VoRACE: Auto-trimmer

Every year Ubisoft records hundreds of thousands of dialog lines that bring to life the worlds in its games. Processing these lines amounts to a considerable load in manual work hours and delays the delivery of the dialog lines to game development teams. The goal of VoRACE is to automate tedious tasks performed on recordings to accelerate the overall workflow, while maintaining the same level of quality.

This blog focuses on the trimming of raw audio recordings. The trimming task consists of cropping superfluous parts of the recording such as silences and breathing noises to keep only the intended dialogue line. Figure 1 shows examples of recordings before and after trimming. While removing silent portions of a signal is straightforward, challenges arise when other unwanted sounds are recorded before and after the dialog line. These unwanted sounds can be studio chatter, breaths, coughing or microphone manipulations. These sounds render off-the-shelf solutions inapplicable because they often operate on loudness thresholds. It means that they will keep any sound that contain enough energy without regard to its nature or context.

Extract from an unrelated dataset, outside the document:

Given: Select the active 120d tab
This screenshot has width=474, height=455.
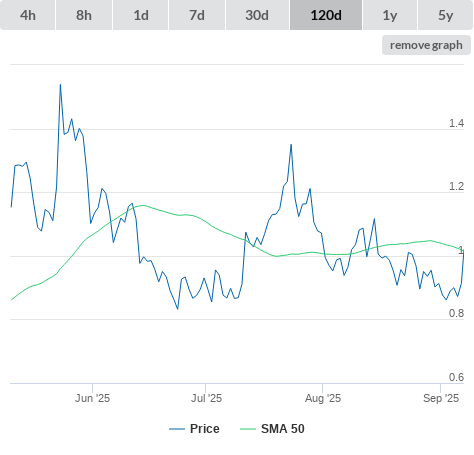Looking at the screenshot, I should click(x=326, y=15).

This motivated us to create a machine learning system that will recognize dialog by analyzing the audio content instead of relying only on energy measurement. Our approach is based on convolutional neural networks. The network is trained to reproduce the manual labor performed on hours of studio recordings

Context

As mentioned earlier, off-the-shelf silence removal plugins detect salient parts of the signal by comparing its energy to one or a series of parametrized thresholds. These thresholds need tuning for each recording session which is time-consuming and impractical. They are prone to error because they do not recognize the type of sounds that triggers them. For example, loud artifacts like tongue clicks or heavy breathing will be kept while soft pronunciations of letters at the end of sentences can avoid detection.

Voice Activity Detection (VAD) has the same problem. VAD components are often used in telecommunication systems to avoid transmitting silent frames to reduce bandwidth and energy costs. They are designed to function in noisy streams of audio and trigger whenever voice is present. However, this design means that common occurrences in studio recordings, like side commentary by voice actors or background chatter by the recording crew, will erroneously be detected as dialogue.

The recordings below exemplify fail cases for these approaches.

background chatter


self chatter


commentary


background chatter


heavy breathing


Methods

Ideally our system would understand the nature of the sounds in the recording. The system should never remove dialog content while minimizing unnecessary tail silences. In addition, it should distinguish between relevant dialogue and chatter and recognize unwanted noises. Finally, the systems should be able to assert confidence in its decision to direct the attention of a sound engineer on more difficult samples. This ensures that we maintain the same level of quality as a fully manual process.

We formulate the trimming problem as a dialogue activity detection task. This enables us to leverage the recent advances in Voice Activity Detection. This is a classification task in which our system predicts whether a small frame in the recording corresponds to dialogue or not.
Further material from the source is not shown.